**Task directions:** From the listing below, please restate exactly the lines beginning at the one with "The width and" and ending at the one with "the 40-44 age", both included, and skip the pictures.

**Excerpted records:**
=== Section Start ===

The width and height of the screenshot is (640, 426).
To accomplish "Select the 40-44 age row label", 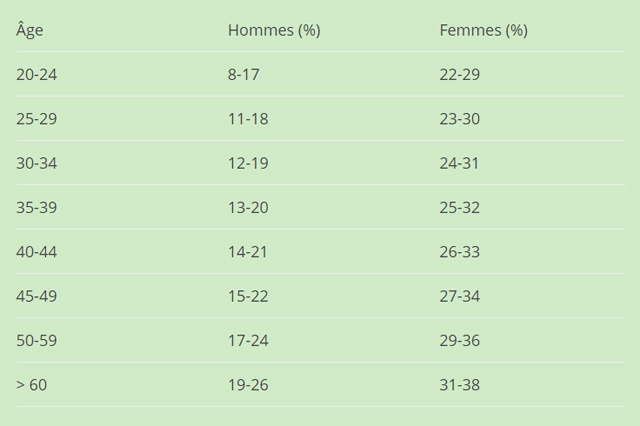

=== Section End ===
=== Section Start ===

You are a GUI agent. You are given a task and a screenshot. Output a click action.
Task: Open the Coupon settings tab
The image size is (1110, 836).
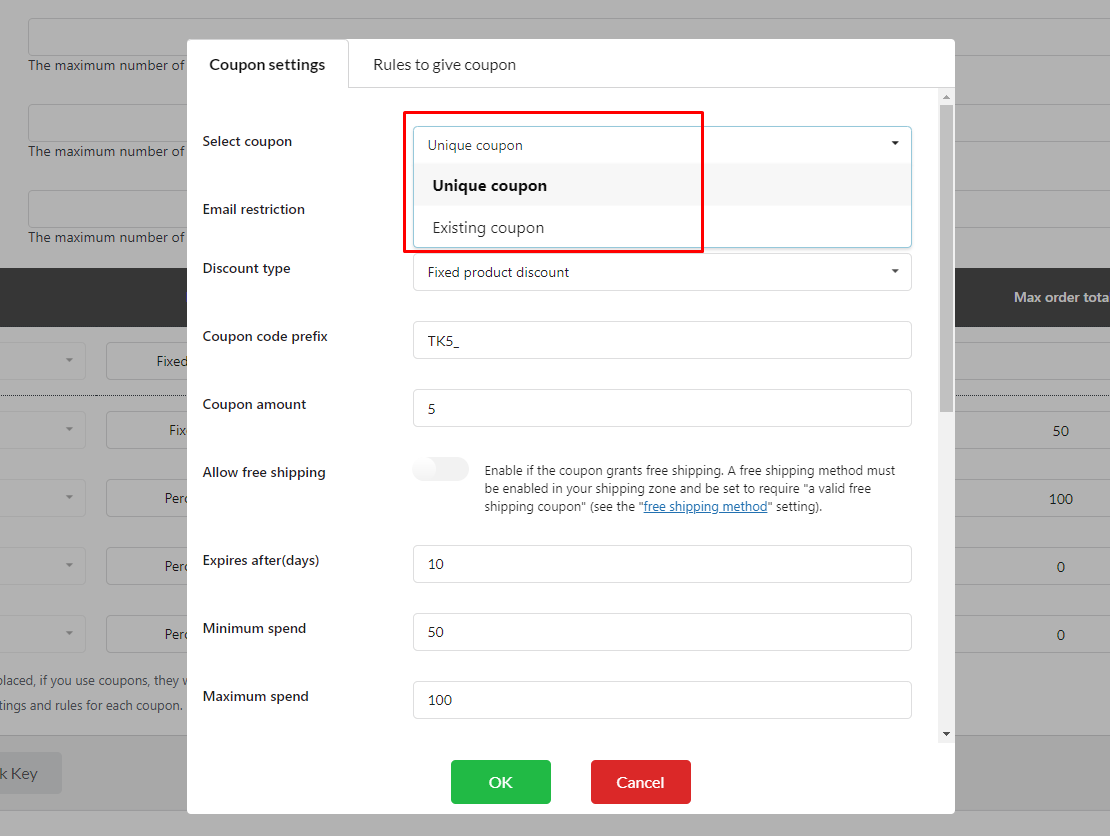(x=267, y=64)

=== Section End ===

**Answer for the task:**
The width and height of the screenshot is (640, 426).
To accomplish "Select the 40-44 age row label", 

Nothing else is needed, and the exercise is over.